Em suas razões recursais, a agravante repudia o fundamento adotado na decisão monocrática quanto à existência de indícios de litigância predatória e sustenta haver cumprido as determinações de emenda à petição inicial exaradas pelo juízo de origem. Alega que a extinção do feito sem resolução de mérito configura cerceamento de defesa, porquanto fundada em juízo presuntivo genérico de suposta atuação predatória, sem a devida análise do caso concreto. Argumenta, ainda, que a fundamentação utilizada ultrapassou os limites objetivos da demanda, em violação aos artigos 141 e 492 do Código de Processo Civil, e traz à colação precedentes jurisprudenciais que rechaçam a extinção de processos com base exclusiva em presunção de litigância predatória.

 

O Banco Pan S.A., por sua vez, apresentou contrarrazões, alegando, em suma, a ausência de apresentação dos documentos essenciais, como os extratos bancários e comprovante de residência, e defendendo a legalidade da decisão extintiva ante a ausência de elementos mínimos para formação do contraditório. Sustenta ainda que o recurso se limita a reiterar fundamentos da inicial, não combatendo os vícios indicados pela decisão ora agravada.

 

É sucinto relatório.

 

VOTO

 

O Senhor Desembargador MANOEL DE SOUSA DOURADO (Relator):

 

I - ADMISSIBILIDADE

 

O art. 374, do RITJPI, dispõe que “o agravo será protocolado e, sem qualquer formalidade, submetido ao prolator do despacho, que poderá reconsiderar o seu ato ou submeter o agravo ao julgamento do Plenário ou da Câmara, a que caiba a competência, computando-se também o seu voto.”

 

Assim, interposto o Agravo Interno, inicialmente, cabe ao Relator verificar o pedido de reconsideração da decisão recorrida ou submetê-lo a julgamento.

 

Compulsando os autos, observa-se que, além de cabível, o presente agravo foi manejado por parte legítima, de forma regular e tempestiva, constituindo-se na via adequada, útil e necessária às pretensões da parte Agravante, motivos pelos quais reputo presentes os pressupostos de admissibilidade para o julgamento do mérito recursal.



II - DO MÉRITO RECURSAL

 

Cuida-se de Agravo Interno interposto contra decisão monocrática que, com fulcro no artigo 932, inciso IV, do Código de Processo Civil, negou provimento ao recurso de Apelação interposto pela parte autora, ora agravante, mantendo a sentença que extinguiu o processo sem resolução do mérito, com base no artigo 485, inciso I, do CPC, diante do descumprimento de determinação judicial de emenda à petição inicial, consistente na ausência de juntada de extratos bancários.

 

Em que pese os argumentos deduzidos pela parte agravante, não merece guarida a pretensão recursal, pelos fundamentos a seguir delineados.

 

De forma clara e inequívoca, consta dos autos que a parte agravante foi regularmente intimada, por meio de sua patrona constituída, para, no prazo legal, emendar a inicial e juntar os extratos bancários da conta onde supostamente teriam ocorrido os descontos indevidos, conforme determinado pelo juízo de primeiro grau (id. 22275097).
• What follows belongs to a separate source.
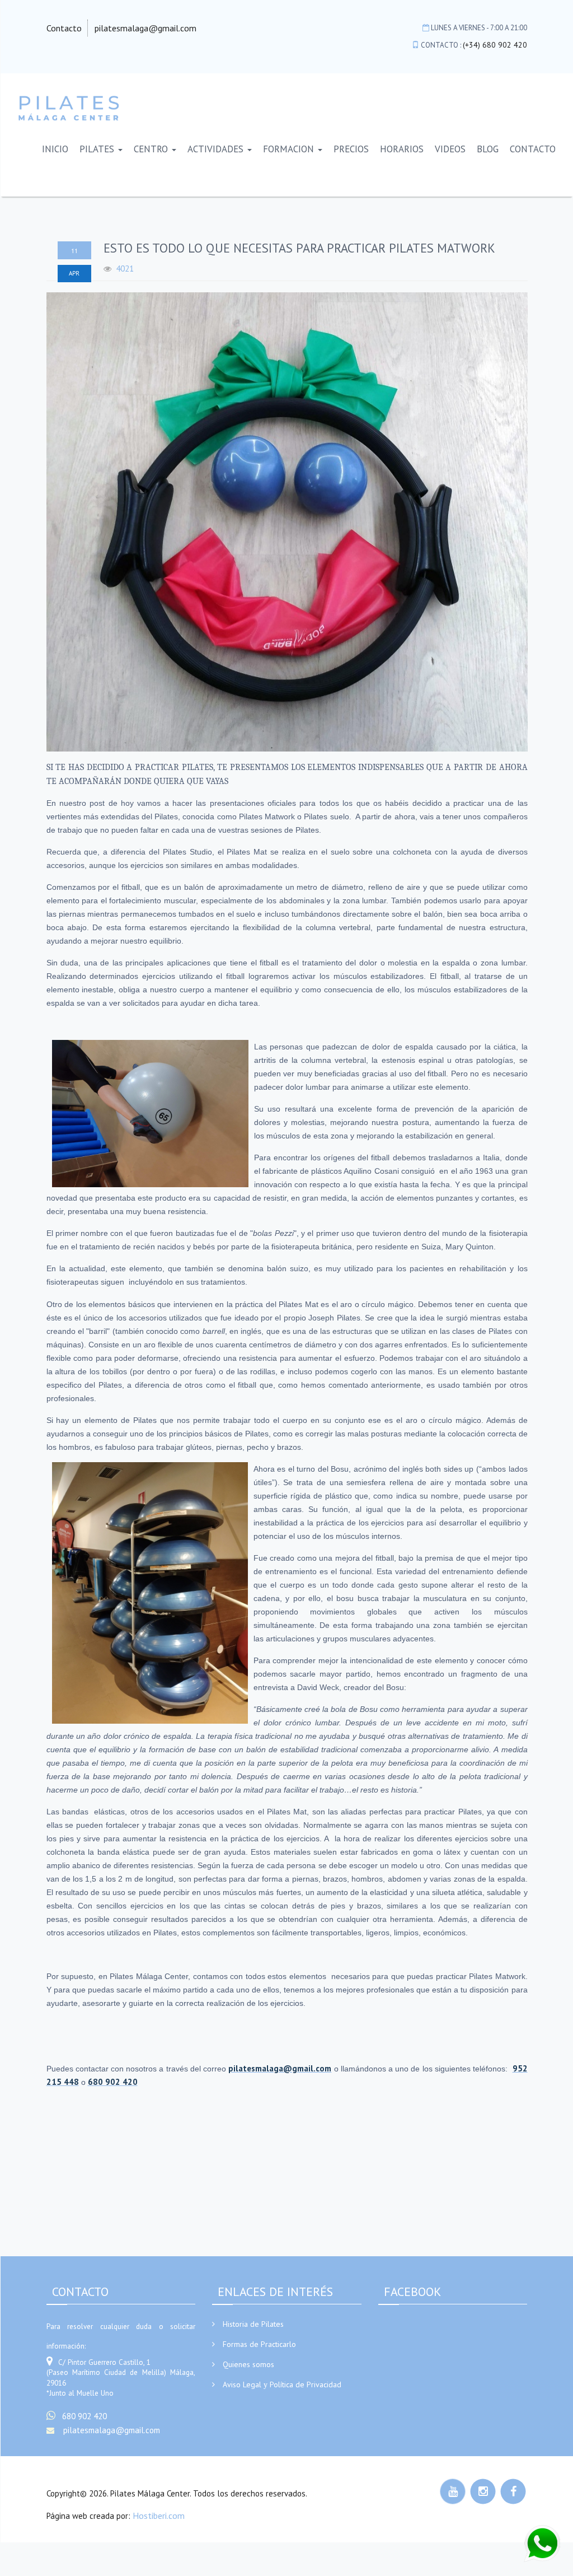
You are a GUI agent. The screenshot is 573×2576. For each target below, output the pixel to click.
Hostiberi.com (159, 2515)
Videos (450, 149)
Tal diligência foi expressamente requerida para conferir verossimilhança às alegações de inexistência de contratação, uma vez que o pleito repousava sobre a alegação de fraude em empréstimo consignado.

 

Contudo, mesmo após ser oportunizada a correção da irregularidade, a parte permaneceu absolutamente inerte, razão pela qual foi corretamente indeferida a petição inicial, com a consequente extinção do feito sem resolução de mérito, nos moldes do artigo 321, parágrafo único, c/c artigo 485, inciso I, ambos do CPC.

 

De mais a mais, imperioso destacar a Recomendação nº 159, de 23 de outubro de 2024, do Conselho Nacional de Justiça (CNJ), que, em seu Anexo B, apresenta um rol exemplificativo de medidas judiciais passíveis de adoção pelos magistrados, com fundamento no poder geral de cautela, em casos de identificação de litigância abusiva. Como exemplo, menciona-se: 

 

9. Notificação para apresentação de documentos originais, regularmente assinados, ou para renovação de documentos indispensáveis à propositura da ação, sempre que houver dúvida fundada sobre a autenticidade, validade ou contemporaneidade dos apresentados no processo. 

 

Nesse sentido, revela-se superada a análise da regularidade da aplicação da referida súmula à presente demanda. 

 

Em reforço à fundamentação da decisão monocrática atacada, invoca-se a Súmula n.º 33 do Tribunal de Justiça do Estado do Piauí, que assim dispõe:

 

“em caso de fundada suspeita de demanda repetitiva ou predatória, é legítima a exigência dos documentos recomendados pelas Notas Técnicas do Centro de Inteligência da Justiça Estadual Piauiense, com base no artigo 321 do Código de Processo Civil”.

 

Tal súmula decorre da imperiosa necessidade de coibir práticas abusivas no âmbito do Poder Judiciário, como aquelas que envolvem a multiplicação artificial de demandas sem substrato fático mínimo, notadamente em ações que versam sobre supostos empréstimos não contratados, nas quais os extratos bancários se mostram documentos essenciais à filtragem e à verificação da legitimidade da lide.

 

A decisão impugnada não se fundou exclusivamente na presunção de litigância predatória, mas, sim, na ausência objetiva de cumprimento da determinação judicial para emenda da petição inicial.

 

A invocação do conceito de demanda predatória foi acessória, utilizada para justificar a exigência de rigor documental em casos que envolvem suspeita de fraudes massificadas em contratos bancários de crédito consignado, especialmente quando ajuizados de forma padronizada, como se verifica neste caso.

 

O próprio Conselho Nacional de Justiça, por meio da Recomendação nº 127/2022, orientou os tribunais à adoção de cautelas específicas para coibir práticas abusivas que configurem judicialização predatória. Trata-se, pois, de medida legítima de política judiciária, em consonância com os arts. 139, III, e 321 do CPC.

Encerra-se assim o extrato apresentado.